TEXT EXTRACT:
^^^^
HCI -> Theory -> Herb Simon
Simon, H. (1999) "The Sciences of the Artificial", 3rd. Ed. MIT Press.
Chapter 1. Understanding the Natural and the Artifical Worlds
Simon starts out by defining "natural science" as a body of knowledge about some class of things - objects or phenomena - in the world: about the characteristics and properties that they have; about how they behave and interact with each other
On the surface this seems a reasonable definition. However, it is important to note that Simon makes sure to define the "natural science" as purely descriptive in nature. In fact, he goes on to say that the central task of a natural science is to make the woderful commonplace: to show that complexity, correctly viewed, is only a mask for simplicity; to find a pattern hidden in apparent chaos. I don't argue with this definition, but I do note the note of reductionism. For Simon, a way to dispense with complexity is to find a pattern, to make things "wonderful but not incomprehensible." I linger on this first page of the chapter because the book is about the "artificial" yet Simon starts out by defining the "natural" first.
^^^^
DATA LISTING:
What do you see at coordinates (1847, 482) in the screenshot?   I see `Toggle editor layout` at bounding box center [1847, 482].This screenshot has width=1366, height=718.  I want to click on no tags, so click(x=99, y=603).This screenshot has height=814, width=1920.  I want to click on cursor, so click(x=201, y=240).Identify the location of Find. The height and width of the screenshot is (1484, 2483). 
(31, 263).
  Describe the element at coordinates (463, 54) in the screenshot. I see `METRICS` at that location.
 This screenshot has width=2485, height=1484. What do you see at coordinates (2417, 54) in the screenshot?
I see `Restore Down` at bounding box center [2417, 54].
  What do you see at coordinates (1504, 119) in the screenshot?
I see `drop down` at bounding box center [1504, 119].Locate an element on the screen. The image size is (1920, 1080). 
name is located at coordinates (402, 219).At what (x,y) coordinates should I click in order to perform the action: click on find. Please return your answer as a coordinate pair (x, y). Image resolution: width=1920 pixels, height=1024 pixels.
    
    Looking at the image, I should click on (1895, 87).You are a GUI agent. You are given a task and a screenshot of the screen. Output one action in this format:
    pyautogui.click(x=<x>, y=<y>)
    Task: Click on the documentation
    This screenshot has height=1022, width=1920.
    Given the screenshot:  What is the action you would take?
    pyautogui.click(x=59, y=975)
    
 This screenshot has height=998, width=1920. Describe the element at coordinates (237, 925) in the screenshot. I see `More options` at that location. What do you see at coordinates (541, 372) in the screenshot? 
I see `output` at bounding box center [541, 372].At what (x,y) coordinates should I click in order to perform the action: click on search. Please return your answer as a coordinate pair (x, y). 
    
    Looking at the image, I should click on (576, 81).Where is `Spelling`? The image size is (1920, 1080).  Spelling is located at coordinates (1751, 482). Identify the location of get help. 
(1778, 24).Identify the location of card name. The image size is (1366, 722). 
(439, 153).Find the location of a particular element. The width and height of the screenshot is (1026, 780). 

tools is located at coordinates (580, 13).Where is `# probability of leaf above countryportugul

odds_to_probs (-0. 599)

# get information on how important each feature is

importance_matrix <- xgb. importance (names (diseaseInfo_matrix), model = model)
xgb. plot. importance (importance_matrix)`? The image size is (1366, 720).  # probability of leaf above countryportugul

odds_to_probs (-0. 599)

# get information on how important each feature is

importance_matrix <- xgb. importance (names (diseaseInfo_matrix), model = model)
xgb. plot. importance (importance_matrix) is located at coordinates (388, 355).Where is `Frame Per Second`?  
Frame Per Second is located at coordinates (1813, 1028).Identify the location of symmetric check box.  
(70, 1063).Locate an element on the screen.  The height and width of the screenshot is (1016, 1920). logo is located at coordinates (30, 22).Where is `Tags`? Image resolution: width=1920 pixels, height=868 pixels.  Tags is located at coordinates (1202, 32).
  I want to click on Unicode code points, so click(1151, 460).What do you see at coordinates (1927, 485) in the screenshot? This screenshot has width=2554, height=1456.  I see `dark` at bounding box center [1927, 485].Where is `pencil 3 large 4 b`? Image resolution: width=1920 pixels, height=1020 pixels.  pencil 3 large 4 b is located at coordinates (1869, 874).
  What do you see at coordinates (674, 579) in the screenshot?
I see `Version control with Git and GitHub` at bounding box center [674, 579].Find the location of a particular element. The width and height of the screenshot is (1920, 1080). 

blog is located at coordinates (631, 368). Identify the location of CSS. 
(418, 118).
^^^^
WHAT YOU NEED TO DO:
a) List each distinct phrase that appears inside double quotation marks in the notes on Herb Simon's first chapter, once apiece.
b) Pick up the notes on Herb Simon's first chapter after their last sentence and write the paragraph that comes next.

FINAL ANSWERS:
a)
The Sciences of the Artificial
natural science
wonderful but not incomprehensible
artificial
natural

b)
Simon wrestles the concepts of "natural" and "artificial" apart in the next few pages of the book when he points out that most of our current world is artificial - created or engineered by some of us for most of us. Airplanes, cars and fast food may obey natural laws but they are fundamentally artificial. A forest may be natural but the farm is most certainly not. The corn we eat today has little to do with its wild ancestor. Simon seems to say that things that are artificial, while they obey natural laws, are ones that are adapted to human goals and purposes. So a tree is natural, but if I cut it down and carve a canoe out of it, the canoe would be artificial? Simon identifies the four criteria that set the boundaries for the sciences of the artificial:
1. Artificial things are syntehsized (though not always or usually wiht full forethought) by human beings
2. Artificial things may imitate appearances in natural things while lacking, in one or many respects, the reality of the latter
3. Artificial things can be characterized in terms of functions, goals, adaptation
4. Artificial things are often discussed, particularily when they are being designed, in terms of imperatives as well as descriptives.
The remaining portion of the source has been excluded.